Parts of the exercise:
A: In the HRV article, rewrite everything from "Frequently asked questions" down to "positive means activation.", replacing "heart rate variability" with "HRV".
B: In the HRV article, what stress index value is given for the well-recovered morning?
C: Continue the HRV article from its last sentence.
Given text Block Start
Worked example: a good day versus an overreaching day
On a well-recovered morning you might see PNS +1.1 (Good), SNS −0.6 (Excellent) and a stress index of 90 (Excellent): the brake is on, the accelerator is idling, strain is minimal. Two days after a hard push you might see PNS −0.8 (Compromised), SNS +2.2 (Compromised) and a stress index of 420 (Compromised): the beam has tipped and the load gauge has filled. Notice they all moved in agreement: that consensus is what makes the reading trustworthy. A day where only one number looks off, while the other two look fine, is usually noise rather than signal.
Reading the trio in recovery
In POTS, long COVID and post-viral dysautonomia the resting pattern is often skewed toward the sympathetic side: a suppressed PNS index, an elevated SNS index, and a higher stress index than a healthy baseline. That is the “stuck on” bias these conditions are known for, and it is exactly what the trio is good at showing.
The encouraging part is that the pattern shifts as you recover. Over months of pacing, many people watch their resting PNS index drift upward, their SNS index settle lower, and their stress-index spikes become smaller and rarer, often before they feel the change. Read these against your resting heart rate and the complete HRV picture, and follow the multi-week trend rather than any single morning. We map that arc in recovery from post-viral dysautonomia.
The bottom line
The PNS index, SNS index and stress index are three views of one balancing act: the PNS index scores your rest-and-recover side (0 is average, positive is good), the SNS index scores your fight-or-flight side (0 is average, negative is good), and the Baevsky stress index measures how rigid your rhythm has become under load (always positive, low is good). Recovered, they sit in a stable pattern; under strain, the pattern flips together. They are not perfect mirrors, and both can sag at once after a hard day, so read all three, follow the trend, and let the consensus between them, not any single number, tell you where your nervous system is heading.
Frequently asked questions
What is the PNS index and the SNS index?+
They are two balance scores computed from your heart rate variability. The PNS index summarizes parasympathetic (rest-and-recover) activity from mean RR, RMSSD and SD1, centred so 0 is an average healthy adult and positive is the good direction. The SNS index summarizes sympathetic (fight-or-flight) activity from heart rate, the Baevsky stress index and RMSSD, also centred on 0 but read the other way, where negative means calm and large positive means activation.
Given text Block End
Data excerpt Block Start
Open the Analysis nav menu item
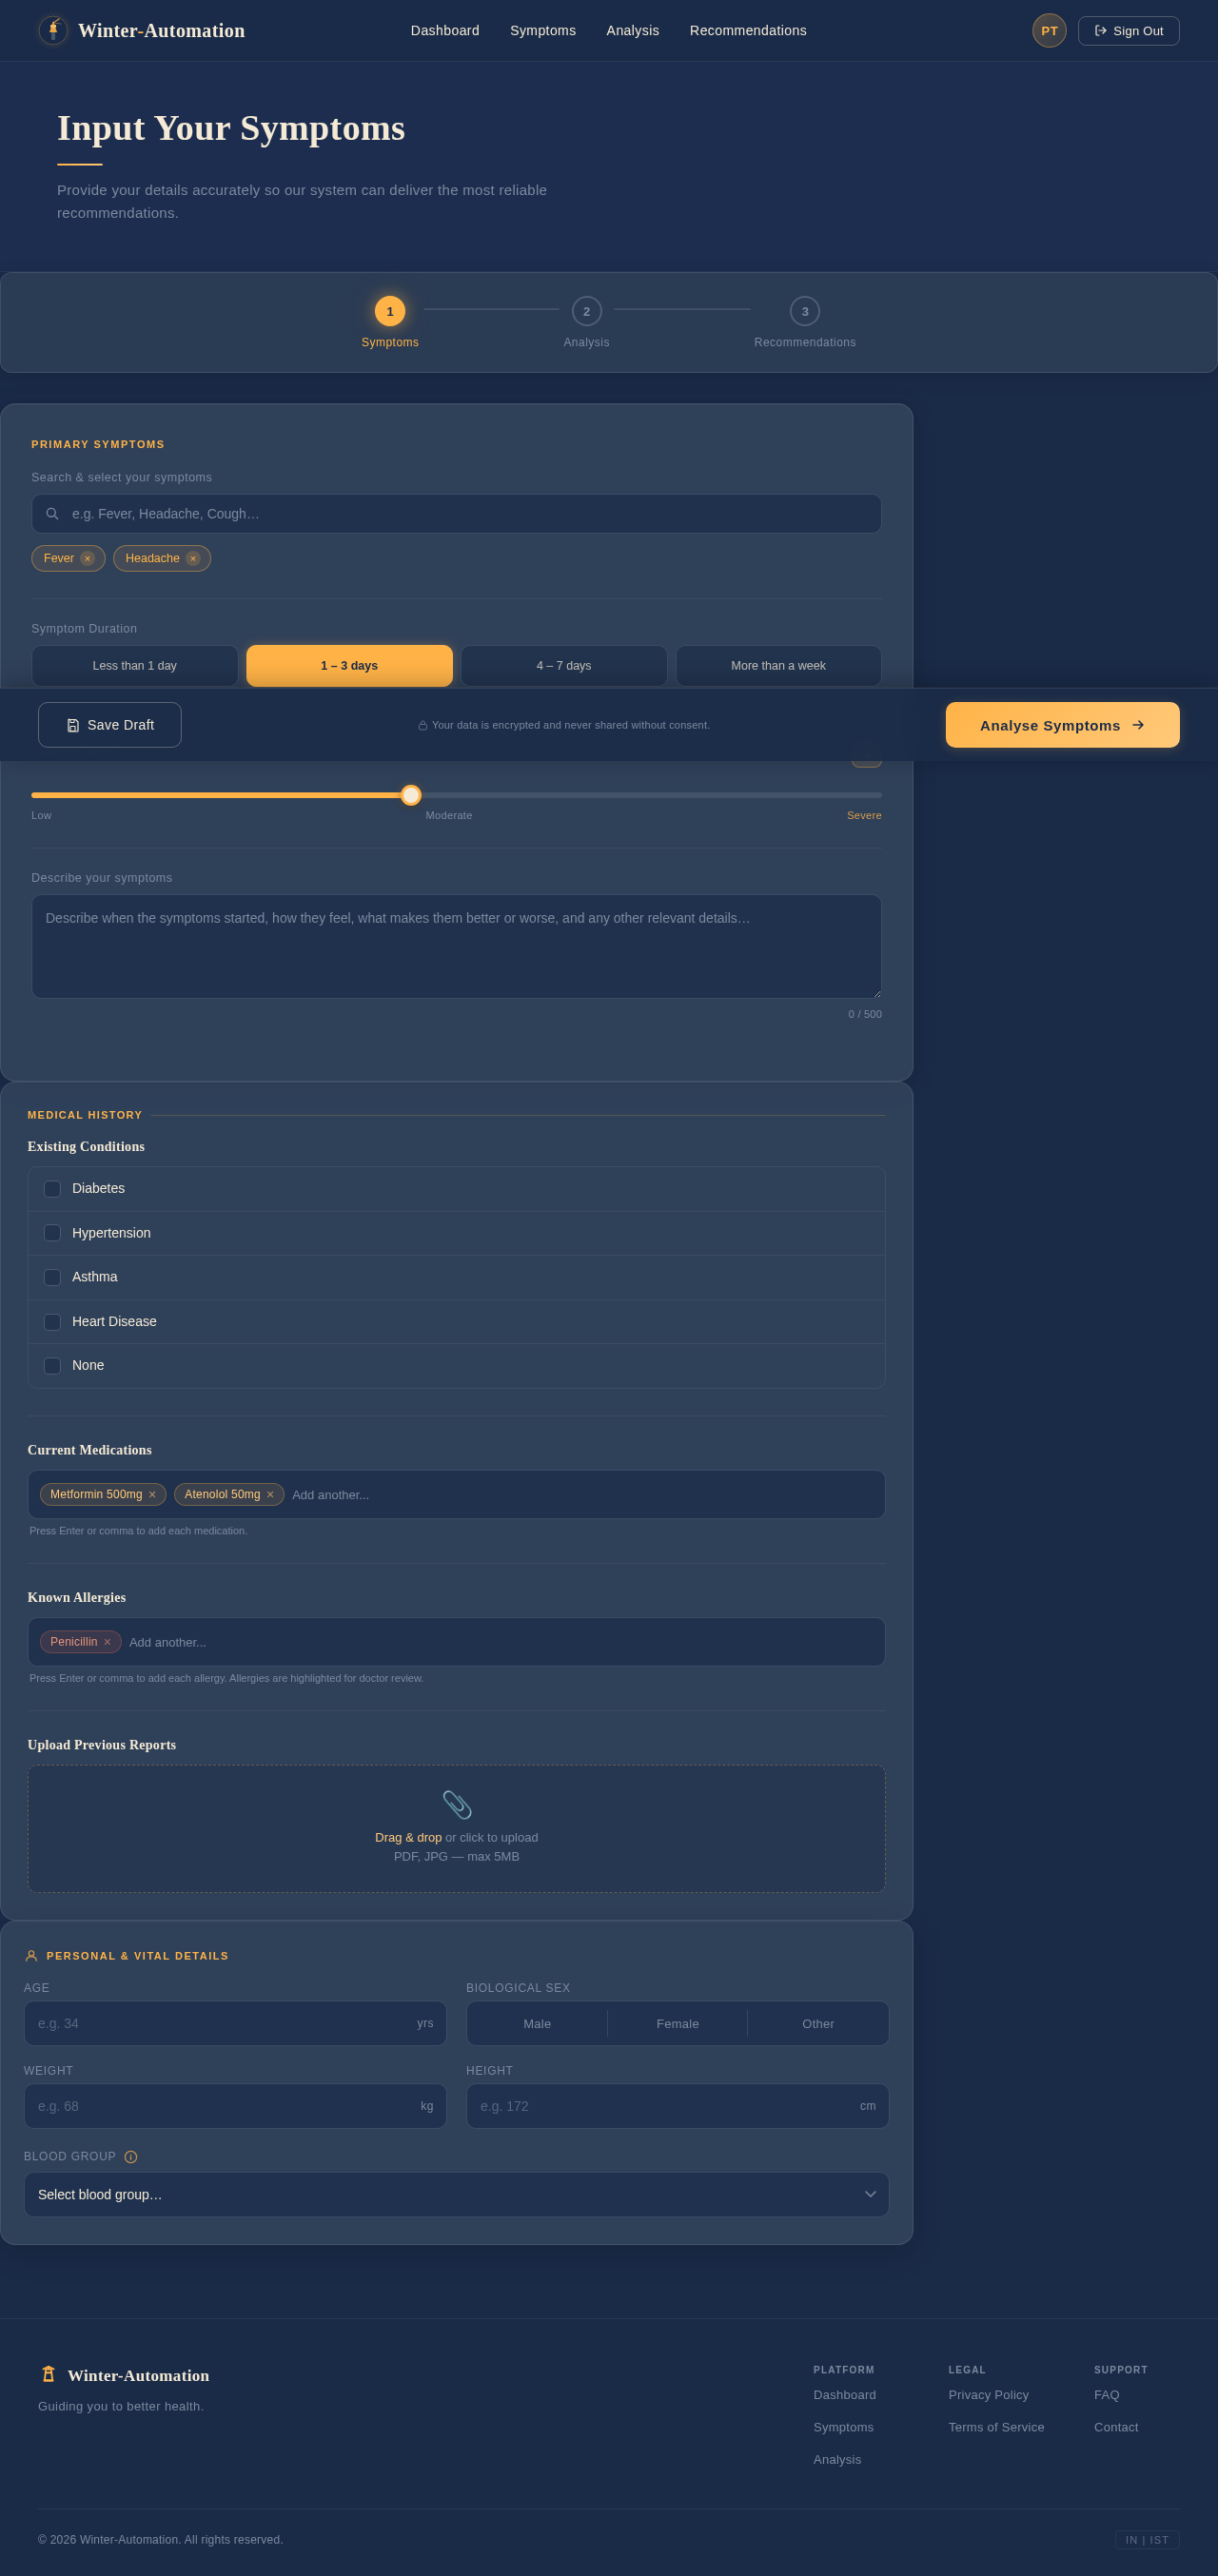Viewport: 1218px width, 2576px height. click(x=632, y=31)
Data excerpt Block End
Responses by item number:
A:
Frequently asked questions
What is the PNS index and the SNS index?+
They are two balance scores computed from your HRV. The PNS index summarizes parasympathetic (rest-and-recover) activity from mean RR, RMSSD and SD1, centred so 0 is an average healthy adult and positive is the good direction. The SNS index summarizes sympathetic (fight-or-flight) activity from heart rate, the Baevsky stress index and RMSSD, also centred on 0 but read the other way, where negative means calm and large positive means activation.

B: 90 (Excellent)

C:
What is the Baevsky stress index?+
The Baevsky stress index, also called the strain index, is a single always-positive number that rises steeply as your heartbeat rhythm becomes rigid and concentrated. It is built from the shape of the interval histogram: the most common interval, how tall that peak is, and the total spread. Low and stable is the goal; sharp spikes flag stress, illness or overreaching and often show up a day or two before you feel worse.
What is a good stress index number?+
For a short at-home reading, a stress index around 100 or below is excellent and roughly 101 to 200 is a healthy everyday range. Values climbing past 350 suggest real sympathetic load, and above 600 usually means the rhythm has gone very rigid. Because it is highly individual, your own resting baseline and its direction over weeks matter more than any single figure.
Do the PNS and SNS indices always mirror each other?+
Usually they move in opposite directions: when you are recovered the PNS index is positive and the SNS index is negative, and under load that flips. But they are not perfect mirror images. After a very hard day or during illness both can be suppressed at the same time, and readings taken standing or right after exertion can push both away from their resting values, which is exactly why you read all three numbers together.